Efficiency of Sieve of Eratosthenes algorithm

Question

I am trying to understand the "Sieve of Eratosthenes". Here is my algorithm (code below), and a list of features that I cannot understand (in order).

1. Why is i * i more efficient than i * 2? Yes, I can understand it would be less iterations, therefore more efficient, but then doesn't it skip some numbers (for example i = 9 => j = 81 skips 18 27 36 ...)?
2. On Wikipedia I found that space complexity is equal to O(n) and that's understandable; whatever number we enter it creates an array of the size entered, but time complexity here is where things get confusing. I found this notation O(n(logn)(loglogn)) -- what is that? According to my understanding we have 2 full iterations and 1 partial iteration, therefore O(n^2 * logn).

#include <iostream>
using namespace std;

int main() {
  cout << "Enter number:" << endl;

  int arrSize;
  cin >> arrSize;

  bool primesArr[arrSize];
  primesArr[0] = false;
  for (int i = 1; i < arrSize; i++) primesArr[i] = true;

  for (int i = 2; i < arrSize; i++)

    if (primesArr[i - 1]) {
      cout << i << endl;
   /* for (int j = i * 2; j < arrSize; j += i) less efficient */
      for (int j = i * i; j < arrSize; j += i)
        primesArr[j - 1] = false;
    }

  return 0;
}

Answer 1

Why i * i more efficient than i * 2? Yes, I can understand it would be less iteration, therefore more efficiency, but then doesn't it skip some numbers (for example i = 9 => j = 81 skip 18 27 36 ...)?

You are referring to

for (int j = i * i; j < arrSize; j += i)

Note that i * i is the initial value for the loop counter j. So the values of j greater than i * i will all be marked off. The values which we skip from i * 2 to i * i have already been marked off during previous iterations. Let's think about the first few:

When i == 2, we mark off all multiples of 2 (2, 4, 6, 8, etc.). When i == 3, if we start j = 3 * 2 = 6 then we will mark off 6 again before reaching 9, 12, 15, etc. Since 6 is a multiple of 2 and was already marked off, we can skip straight to 3 * 3 == 9.
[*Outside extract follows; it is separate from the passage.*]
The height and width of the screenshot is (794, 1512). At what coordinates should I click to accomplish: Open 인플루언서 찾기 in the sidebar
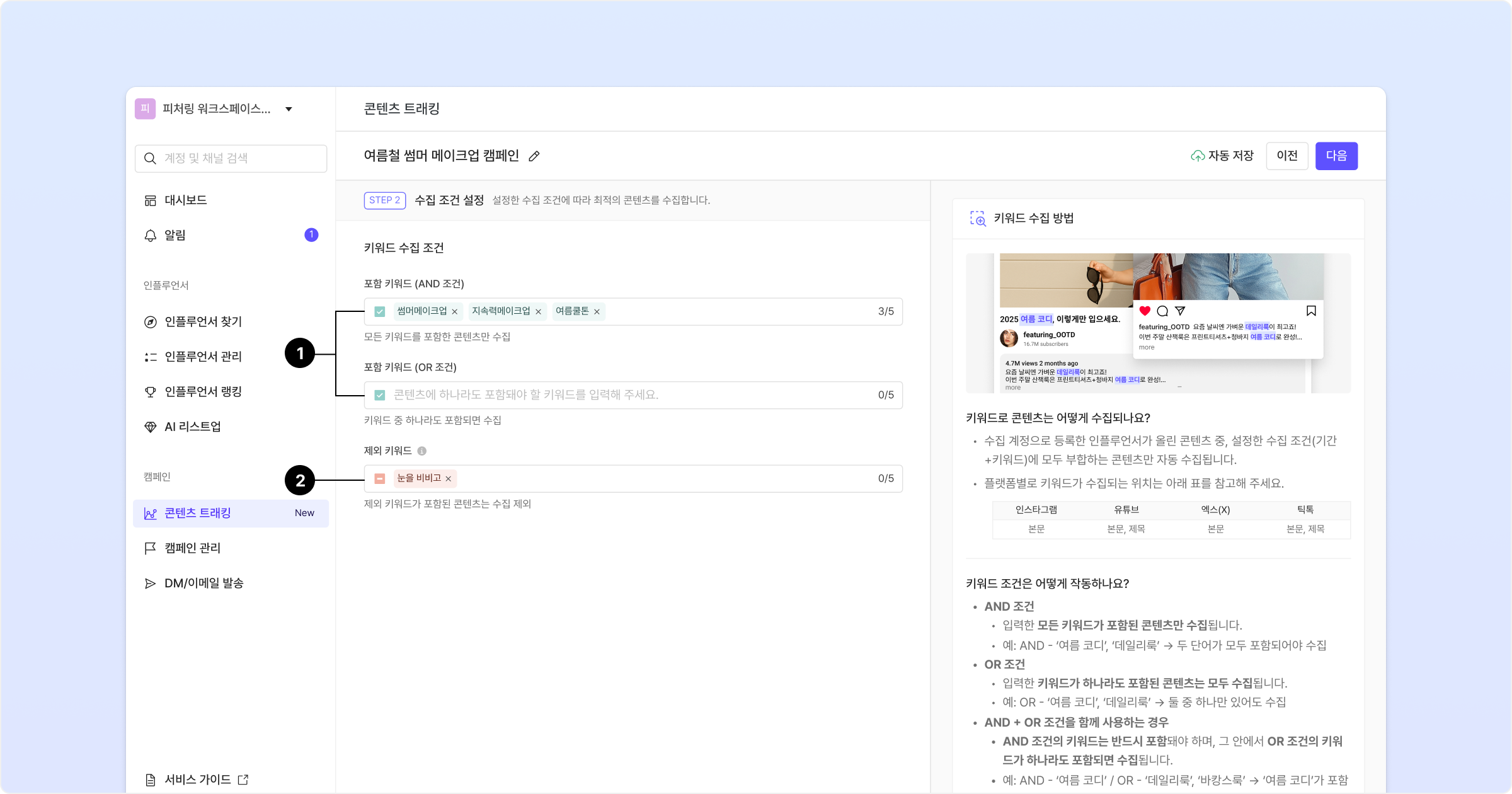(203, 322)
When we reach i == 5 and if we start at j == 5 * 2 == 10, then we will mark off 10, which was already taken care of since it is a multiple of 2, 15 which is a multiple of 3, and 20 which is also a multiple of 2 before we finally reach 25 which is not a multiple of any primer less than 5.

time complexity here is where things get confusing. I found this notation O(n(logn)(loglogn)) -- what is that? According to my understanding we have 2 full iterations and 1 partial iteration, therefore O(n^2 * logn).

Your analysis reaches correct result that this algorithm is O(n^2 * logn). A more detailed analysis can prove a tighter upper bound as O(n(logn)(loglogn)). Note that O(n(logn)(loglogn)) is a subset of O(n^2 * logn).

Answer 2

Why i * i more efficient than i * 2? Doesn't it skip some numbers?

No it doesn't because smaller multiple of i (For example 18, 27 etc in your case are covered while running loop for i = 2, i = 3 etc)

Every number can be represented as unique prime factorization. If i is a prime number, any multiple of i greater than i and smaller than i * i would be multiple of one or more primes smaller than i.

nasty notation O(n(logn)(loglogn))

From this answer
Number of operations are 1/2 + 1/3 + 1/5 + 1/7 ... = n log log n
If you count bit operations, since you're dealing with numbers up to n, they have about log n bits, which is where the factor of log n comes in, giving O(n log n log log n) bit operations.